= PROMPT =
Through the line that contains "Download the v2 DAS output file", return the data below exactly, starting at its first line; leave the rest out.

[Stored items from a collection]
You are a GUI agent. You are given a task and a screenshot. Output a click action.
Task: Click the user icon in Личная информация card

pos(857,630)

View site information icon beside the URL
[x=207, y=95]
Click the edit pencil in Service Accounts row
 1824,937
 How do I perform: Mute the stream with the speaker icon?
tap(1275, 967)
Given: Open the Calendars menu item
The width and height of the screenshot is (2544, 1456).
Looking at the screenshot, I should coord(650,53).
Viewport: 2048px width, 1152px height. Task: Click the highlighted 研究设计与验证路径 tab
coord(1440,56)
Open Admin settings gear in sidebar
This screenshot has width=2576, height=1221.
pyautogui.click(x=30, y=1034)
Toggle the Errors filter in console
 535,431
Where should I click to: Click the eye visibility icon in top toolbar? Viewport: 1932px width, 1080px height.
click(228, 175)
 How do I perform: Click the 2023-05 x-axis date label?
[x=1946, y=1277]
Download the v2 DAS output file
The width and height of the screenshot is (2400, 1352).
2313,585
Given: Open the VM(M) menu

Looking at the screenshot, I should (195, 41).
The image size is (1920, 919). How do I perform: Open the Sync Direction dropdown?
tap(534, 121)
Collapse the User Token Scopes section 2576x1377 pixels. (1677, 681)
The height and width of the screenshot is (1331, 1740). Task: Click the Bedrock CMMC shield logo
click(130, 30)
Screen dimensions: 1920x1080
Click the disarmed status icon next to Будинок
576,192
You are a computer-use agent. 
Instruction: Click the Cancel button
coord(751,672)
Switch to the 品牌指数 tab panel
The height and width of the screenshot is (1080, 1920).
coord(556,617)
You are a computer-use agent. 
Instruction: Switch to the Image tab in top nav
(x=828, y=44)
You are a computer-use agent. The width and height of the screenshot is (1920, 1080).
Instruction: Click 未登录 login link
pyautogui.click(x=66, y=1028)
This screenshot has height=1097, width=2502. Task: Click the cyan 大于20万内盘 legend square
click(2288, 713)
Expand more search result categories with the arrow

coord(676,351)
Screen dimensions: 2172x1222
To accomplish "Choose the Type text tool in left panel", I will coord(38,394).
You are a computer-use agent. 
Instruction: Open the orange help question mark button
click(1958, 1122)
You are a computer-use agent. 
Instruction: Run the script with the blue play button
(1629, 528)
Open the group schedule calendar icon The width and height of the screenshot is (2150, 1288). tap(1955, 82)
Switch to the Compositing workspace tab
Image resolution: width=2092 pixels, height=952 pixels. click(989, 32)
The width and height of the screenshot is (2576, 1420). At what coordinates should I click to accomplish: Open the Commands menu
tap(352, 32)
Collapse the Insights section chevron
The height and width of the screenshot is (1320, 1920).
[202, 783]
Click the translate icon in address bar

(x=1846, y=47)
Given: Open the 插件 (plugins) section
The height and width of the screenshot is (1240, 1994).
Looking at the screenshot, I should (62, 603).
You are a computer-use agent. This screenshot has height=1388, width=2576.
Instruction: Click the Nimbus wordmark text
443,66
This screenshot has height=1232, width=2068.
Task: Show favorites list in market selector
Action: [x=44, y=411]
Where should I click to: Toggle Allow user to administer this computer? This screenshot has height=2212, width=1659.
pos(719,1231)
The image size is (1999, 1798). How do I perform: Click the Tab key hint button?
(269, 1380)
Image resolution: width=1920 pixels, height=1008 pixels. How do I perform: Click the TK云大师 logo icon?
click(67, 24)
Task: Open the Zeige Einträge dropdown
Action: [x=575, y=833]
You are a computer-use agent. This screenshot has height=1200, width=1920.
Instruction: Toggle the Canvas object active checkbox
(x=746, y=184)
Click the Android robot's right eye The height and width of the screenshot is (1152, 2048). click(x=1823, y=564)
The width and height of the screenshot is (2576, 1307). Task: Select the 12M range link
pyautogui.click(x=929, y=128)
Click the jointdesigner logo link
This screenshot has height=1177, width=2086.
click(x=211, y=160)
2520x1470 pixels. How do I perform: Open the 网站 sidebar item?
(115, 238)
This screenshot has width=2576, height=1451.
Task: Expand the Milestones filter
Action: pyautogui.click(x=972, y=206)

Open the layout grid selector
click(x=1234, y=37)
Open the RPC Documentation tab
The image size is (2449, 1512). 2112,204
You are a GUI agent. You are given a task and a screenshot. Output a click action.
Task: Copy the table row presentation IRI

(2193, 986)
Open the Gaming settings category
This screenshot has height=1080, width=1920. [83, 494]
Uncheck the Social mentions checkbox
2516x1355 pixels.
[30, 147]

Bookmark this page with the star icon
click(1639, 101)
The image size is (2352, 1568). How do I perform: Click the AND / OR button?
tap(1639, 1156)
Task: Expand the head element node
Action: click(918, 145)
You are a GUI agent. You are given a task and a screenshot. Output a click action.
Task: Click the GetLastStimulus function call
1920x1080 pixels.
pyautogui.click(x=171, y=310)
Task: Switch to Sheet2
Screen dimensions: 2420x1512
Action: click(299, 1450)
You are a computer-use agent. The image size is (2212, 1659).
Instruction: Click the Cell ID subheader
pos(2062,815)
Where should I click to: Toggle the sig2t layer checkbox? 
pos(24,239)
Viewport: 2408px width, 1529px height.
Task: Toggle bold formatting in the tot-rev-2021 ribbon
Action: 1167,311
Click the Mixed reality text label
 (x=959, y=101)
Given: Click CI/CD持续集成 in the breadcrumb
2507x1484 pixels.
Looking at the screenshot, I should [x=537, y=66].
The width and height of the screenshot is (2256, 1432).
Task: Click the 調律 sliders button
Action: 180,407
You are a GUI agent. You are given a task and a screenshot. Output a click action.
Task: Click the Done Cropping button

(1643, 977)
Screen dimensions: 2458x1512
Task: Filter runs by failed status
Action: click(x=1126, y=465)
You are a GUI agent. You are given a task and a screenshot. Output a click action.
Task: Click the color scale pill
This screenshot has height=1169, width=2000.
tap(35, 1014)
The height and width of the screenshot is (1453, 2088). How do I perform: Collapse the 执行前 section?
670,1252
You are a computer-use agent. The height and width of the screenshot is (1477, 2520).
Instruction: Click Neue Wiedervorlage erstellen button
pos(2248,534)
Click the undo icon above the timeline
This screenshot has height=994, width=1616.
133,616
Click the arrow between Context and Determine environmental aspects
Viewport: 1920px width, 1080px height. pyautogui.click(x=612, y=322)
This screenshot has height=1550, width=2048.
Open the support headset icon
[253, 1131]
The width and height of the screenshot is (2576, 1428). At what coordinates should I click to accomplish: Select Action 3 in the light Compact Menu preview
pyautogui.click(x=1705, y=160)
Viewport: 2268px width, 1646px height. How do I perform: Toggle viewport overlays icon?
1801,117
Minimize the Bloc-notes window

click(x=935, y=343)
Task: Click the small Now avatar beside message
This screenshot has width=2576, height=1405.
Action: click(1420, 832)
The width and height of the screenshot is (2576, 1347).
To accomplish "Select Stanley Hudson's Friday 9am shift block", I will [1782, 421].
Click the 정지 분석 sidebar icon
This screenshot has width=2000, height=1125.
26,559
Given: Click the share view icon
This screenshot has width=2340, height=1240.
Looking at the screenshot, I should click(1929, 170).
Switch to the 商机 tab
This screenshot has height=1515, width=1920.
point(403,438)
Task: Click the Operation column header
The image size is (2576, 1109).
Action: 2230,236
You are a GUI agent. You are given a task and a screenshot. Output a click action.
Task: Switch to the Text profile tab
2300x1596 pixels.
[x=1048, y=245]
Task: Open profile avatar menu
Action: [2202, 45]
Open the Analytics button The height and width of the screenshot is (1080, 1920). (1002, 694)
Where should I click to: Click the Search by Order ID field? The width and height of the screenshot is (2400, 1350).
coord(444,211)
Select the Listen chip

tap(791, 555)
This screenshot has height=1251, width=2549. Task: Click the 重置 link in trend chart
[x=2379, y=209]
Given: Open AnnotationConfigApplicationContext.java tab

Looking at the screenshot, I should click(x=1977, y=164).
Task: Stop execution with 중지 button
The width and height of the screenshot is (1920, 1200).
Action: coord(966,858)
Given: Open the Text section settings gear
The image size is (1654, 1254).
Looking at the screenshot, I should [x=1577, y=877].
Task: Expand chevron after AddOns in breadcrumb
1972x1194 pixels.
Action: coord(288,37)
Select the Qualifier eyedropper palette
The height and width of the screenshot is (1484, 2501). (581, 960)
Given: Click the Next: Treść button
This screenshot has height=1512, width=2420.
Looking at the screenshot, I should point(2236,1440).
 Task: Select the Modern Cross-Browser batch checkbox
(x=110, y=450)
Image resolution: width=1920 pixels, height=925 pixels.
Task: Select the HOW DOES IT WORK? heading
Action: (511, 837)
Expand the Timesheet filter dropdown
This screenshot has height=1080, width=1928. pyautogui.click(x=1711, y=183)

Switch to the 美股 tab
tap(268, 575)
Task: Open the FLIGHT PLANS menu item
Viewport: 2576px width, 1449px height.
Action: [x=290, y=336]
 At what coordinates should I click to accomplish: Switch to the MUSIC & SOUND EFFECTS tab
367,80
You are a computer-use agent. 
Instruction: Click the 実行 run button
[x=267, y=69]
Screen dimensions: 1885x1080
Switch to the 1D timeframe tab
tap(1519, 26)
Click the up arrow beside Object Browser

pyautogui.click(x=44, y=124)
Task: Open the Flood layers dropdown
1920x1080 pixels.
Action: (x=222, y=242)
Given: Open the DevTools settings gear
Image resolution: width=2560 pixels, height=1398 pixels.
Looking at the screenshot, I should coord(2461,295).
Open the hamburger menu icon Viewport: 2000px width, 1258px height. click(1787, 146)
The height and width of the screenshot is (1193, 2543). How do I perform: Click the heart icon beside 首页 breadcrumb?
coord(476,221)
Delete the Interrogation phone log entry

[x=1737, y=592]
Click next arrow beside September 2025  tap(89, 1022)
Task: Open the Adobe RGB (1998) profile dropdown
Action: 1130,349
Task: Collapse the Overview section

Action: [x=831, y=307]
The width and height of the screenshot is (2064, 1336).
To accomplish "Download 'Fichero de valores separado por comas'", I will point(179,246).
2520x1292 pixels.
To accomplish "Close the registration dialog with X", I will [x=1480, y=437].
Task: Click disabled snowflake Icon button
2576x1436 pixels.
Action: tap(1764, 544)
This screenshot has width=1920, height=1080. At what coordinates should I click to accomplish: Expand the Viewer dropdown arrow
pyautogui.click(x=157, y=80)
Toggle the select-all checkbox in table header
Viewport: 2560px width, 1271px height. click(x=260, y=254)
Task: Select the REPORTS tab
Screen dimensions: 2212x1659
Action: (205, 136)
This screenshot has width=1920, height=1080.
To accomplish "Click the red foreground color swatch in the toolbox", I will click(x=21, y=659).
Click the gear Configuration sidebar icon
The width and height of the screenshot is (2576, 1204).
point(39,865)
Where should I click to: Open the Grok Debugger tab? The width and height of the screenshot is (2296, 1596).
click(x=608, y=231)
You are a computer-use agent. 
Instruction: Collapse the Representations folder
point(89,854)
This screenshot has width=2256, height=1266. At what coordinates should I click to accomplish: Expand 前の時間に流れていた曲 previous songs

= ANSWER AREA =
You are a GUI agent. You are given a task and a screenshot. Output a click action.
Task: Click the user icon in Личная информация card

pos(857,630)

View site information icon beside the URL
[x=207, y=95]
Click the edit pencil in Service Accounts row
 1824,937
 How do I perform: Mute the stream with the speaker icon?
tap(1275, 967)
Given: Open the Calendars menu item
The width and height of the screenshot is (2544, 1456).
Looking at the screenshot, I should coord(650,53).
Viewport: 2048px width, 1152px height. Task: Click the highlighted 研究设计与验证路径 tab
coord(1440,56)
Open Admin settings gear in sidebar
This screenshot has width=2576, height=1221.
pyautogui.click(x=30, y=1034)
Toggle the Errors filter in console
 535,431
Where should I click to: Click the eye visibility icon in top toolbar? Viewport: 1932px width, 1080px height.
click(228, 175)
 How do I perform: Click the 2023-05 x-axis date label?
[x=1946, y=1277]
Download the v2 DAS output file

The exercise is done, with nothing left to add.